Jun 3, 2015

Query Optimization - sql tunig

Optimize queries where column contains NULL values-
Can rewriting of query resolve issue for NULL value when used in where condition?

Query Performance Issue due to NVL(:b1,column_name) predicates in the WHERE clause. Due to these predicates, the Optimizer computed IncorrectCardinality and came out with a Sub-Optimal Plan.Issue can be solved by way of a workaround. Since, this query is a seeded query, the permanent fix (suggested in this blog) is expected by way of an Application Patch.

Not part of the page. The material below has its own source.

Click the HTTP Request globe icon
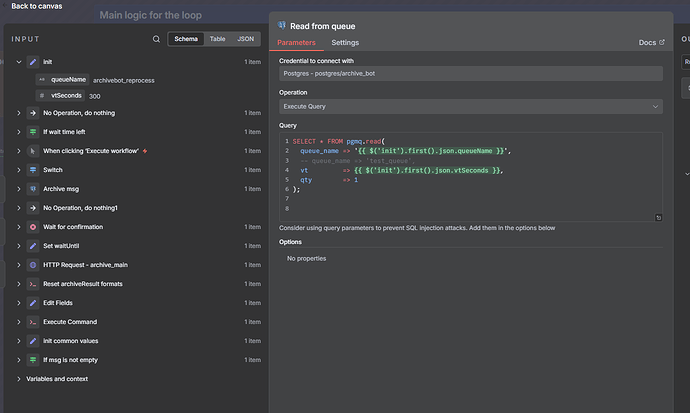Viewport: 690px width, 413px height. pyautogui.click(x=33, y=265)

I will demonstrate this on my SCOTT Schema and a Query on EMP table. This will be easier for me to explain as well. Based on the EMP table, the requirement is to write a report that takes 2 Inputs. These are EMPNO and JOB. The users can run this report for any of the following conditions :

1.EMPNO and JOB are NOT NULL
2.EMPNO IS NULL and JOB IS NOT NULL
3.EMPNO IS NOT NULL AND JOB IS NULL


The way Original Query is written, I assumed the Developers had above 4 requirements in mind. However, at the production site, the customerconfirmed that only the 1st two conditions are applicable. Out of the total execution, 1st condition contributes to around 70% and 2ndcontributes to 30%.Back to our example on EMP table. With the 4 conditions in mind, any Developer would write a query as mentioned below.

select empno, ename, job, hiredate,deptno
from   emp
where  (empno=:b1 or :b1 is NULL)
and  (JOB=:b2 OR :b2 is null);

## Execution of this query for each of the combination
## Both are NOT NULL (For a JOB & for an Employee)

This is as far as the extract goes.